The prediction was contained in the firm’s Weekly Stock Recommendations: April 11th – 15th, 2022 sourced by our correspondent.
The company noted that Nigerian equities market closed trading activities for last week on a decline, as investors sell-off sentiment was dominant in three of the five trading days, consequently the NGX All-Share Index and Market
It also recalled that capitalization depreciated by 0.45% to close the week at 46,631.5 points and N25.13 trillion respectively. Likewise, YTD moderated to 9.2% (previously 9.7%).

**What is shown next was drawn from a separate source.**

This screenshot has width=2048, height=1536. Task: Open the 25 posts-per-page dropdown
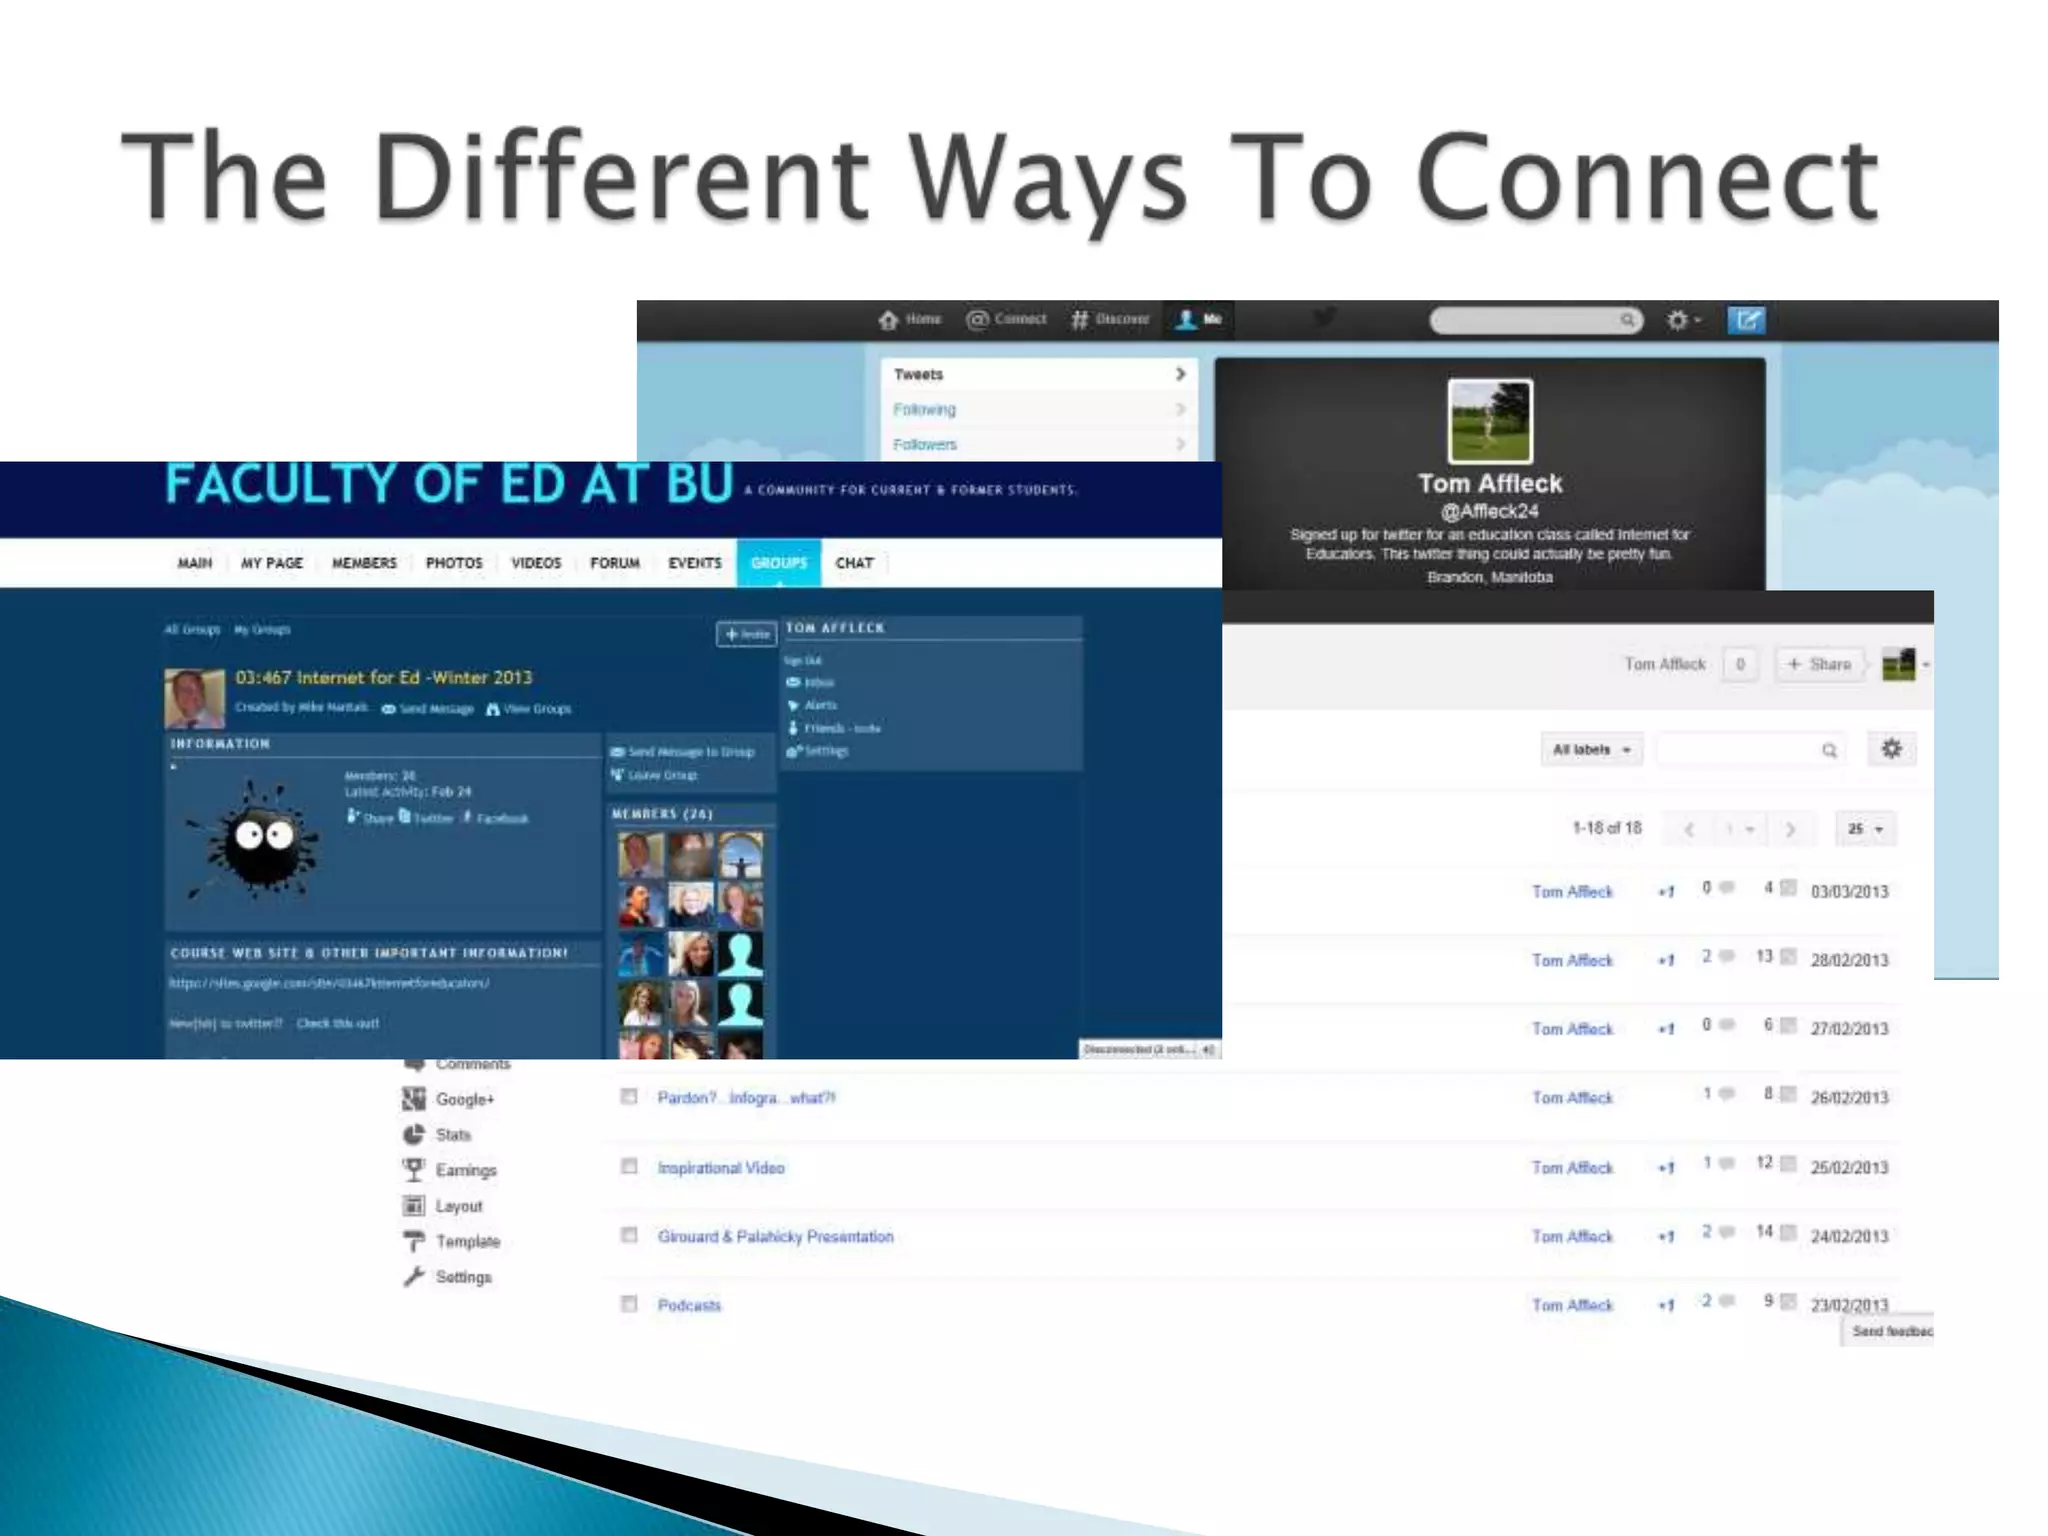pyautogui.click(x=1865, y=829)
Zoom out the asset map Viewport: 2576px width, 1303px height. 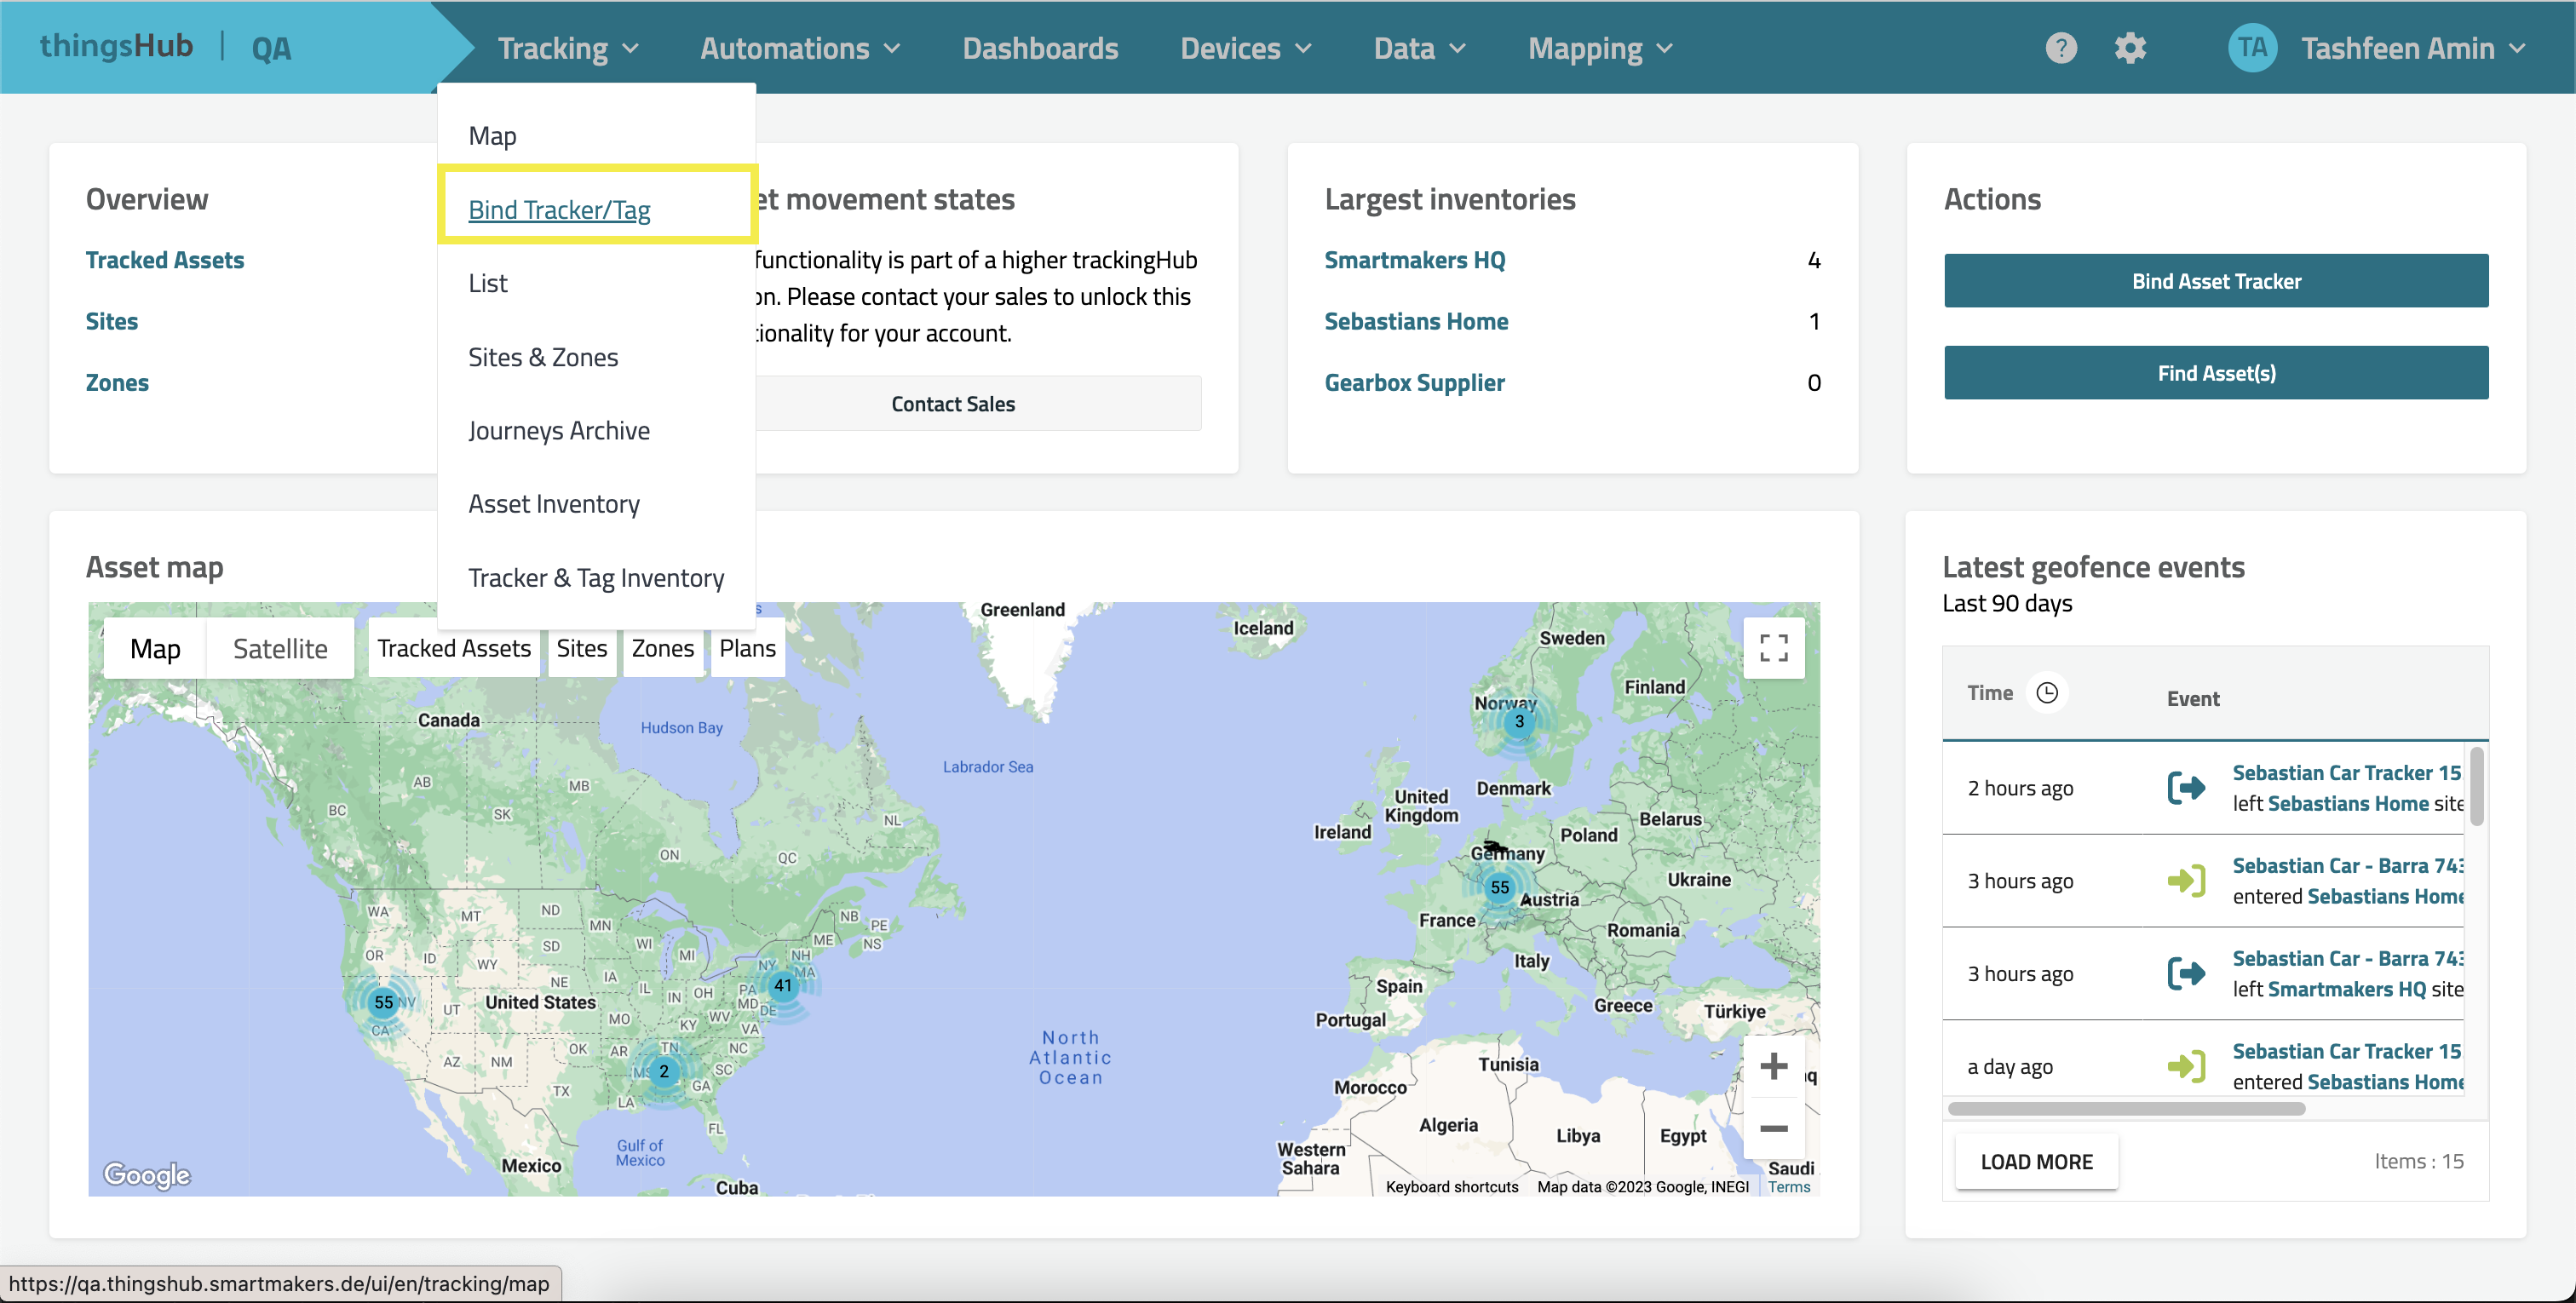click(1773, 1128)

In similar trend, total value declined by 20.2% to N10.8bn, while total volume was down by 11.8% to 1.14bn units. Trading in the top three equities were Fidelity Bank Plc, Transnational Corporation Of Nigeria Plc, and Zenith Bank Plc accounting for 40.01% of the total equity volume.
Bancorp Securities also noted that profit-taking witnessed in the week was mirrored in the sectorial performance as major indices finished lower except NGX Oil/Gas which was up by 3.14%w/w followed by NGX Banking index with 1.51% gain on the back of buying interest in CONOIL, ARDOVA, WEMA BANK and GTCO.
It further reported that Insurance, Consumer Goods and Industrial indices were down by 0.21%, 0.35% and 0.42% w/w respectively on the back of price decline in CORNERSTONE, WAPIC, NASCON and LAFARGE AFRICA.
The firm’s analysts recommended GTCO, WAPCO, ZENITH, FLOURMILL as ‘Strong Buy’ for investors based on the recent performances of the companies, especially in year-on-year gross earnings and revenues, amongst other assessment indices.
For instance, the firm’s experts projected on GTCO: “In 2022, we estimate the group’s earnings to rebound, aided by higher treasury yields and risk asset development.
“Furthermore, the company is trading at a significant discount and historical valuation after losing 19.6% in 2021. Investors will find this to be an appealing starting point. As a result, we retain our BUY rating on the stock”, they added.